TypingError: Failed in nopython mode pipeline (step: nopython frontend)
Unknown attribute 'round' of type float64
File "<ipython-input-6-e7160609fabf>", line 22:
def rapdf(contact_map: np.ndarray):
<source elided>
numerator = (cell/rowsum)
scores[i][j] = -np.log(numerator/denominator[j]).round(2)
^
This was half-expected. From experience, there will always be something that numba isn’t compatible with; in this case, the round operation. We can “get rid of it” by doing a trick:
@numba.jit(nopython=True)
def rapdf(contact_map: np.ndarray):
# The rest of the function has remained identical
...
for j, cell in enumerate(row):
numerator = (cell/rowsum)
# notice where the round operator has gone now!

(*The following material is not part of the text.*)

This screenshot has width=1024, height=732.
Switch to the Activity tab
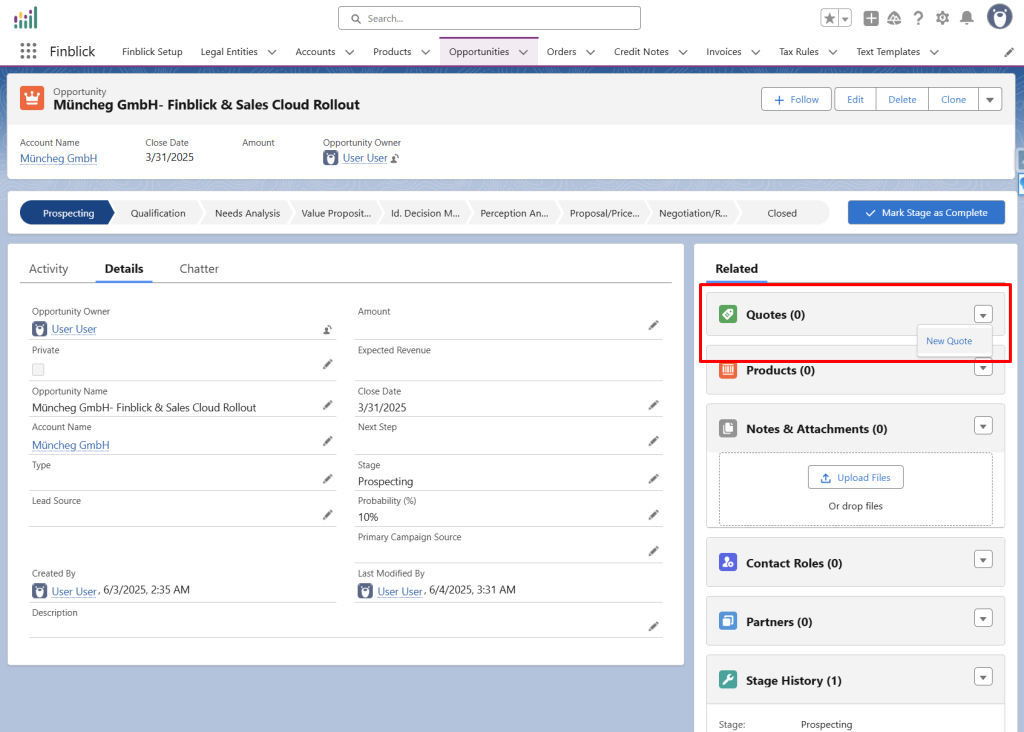[48, 269]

scores[i][j] = np.round(-np.log(numerator/denominator[j]), 2)
return scores
And now, will it run?
t1 = time()
scores = rapdf(df.values)
t2 = time()
print(scores, "This took {} miroseconds".format((t2-t1)*(10**6)))
[[-0.07 -0.23 0.65 -0.82 0.2 10.55]
[-0.84 -0.19 0. 0.73 10.55 0. ]
[-0.52 0.64 1.3 10.55 -0.54 -0.65]
...
[10.73 0.48 -0.4 -0.62 -0.59 1.54]
[-0.14 1.71 -0.27 -0.49 -0.57 10.88]
[-0.14 -0.08 0.98 -0.24 0.24 -0.27]] This took 1207432.9853057861 miroseconds
Now it works! You might now be thinking, wait a minute, this was actually slower than before! Hold on a minute. The reason for this is that numba had to compile your function the first time you call it. This is where most of the time has gone in. In fact, if you now call rapdf again, you’ll see:
t1 = time()
scores = rapdf(df.values)
t2 = time()
print(scores, "This took {} miroseconds".format((t2-t1)*(10**6)))
[[-0.07 -0.23 0.65 -0.82 0.2 10.55]
[-0.84 -0.19 0. 0.73 10.55 0. ]
[-0.52 0.64 1.3 10.55 -0.54 -0.65]
...
[10.73 0.48 -0.4 -0.62 -0.59 1.54]
[-0.14 1.71 -0.27 -0.49 -0.57 10.88]
[-0.14 -0.08 0.98 -0.24 0.24 -0.27]] This took 232.93495178222656 miroseconds
And if we do this over several runs:
%timeit rapdf(df.values)
28.1 µs ± 341 ns per loop (mean ± std. dev. of 7 runs, 10000 loops each)
Now look at that! It’s shrunk down to 28 microseconds in comparison to the >7 miliseconds we had before. That’s equivalent to a 250-fold speed up. You can imagine that if you had code that you’d call over and over again, this is where numba could be so useful.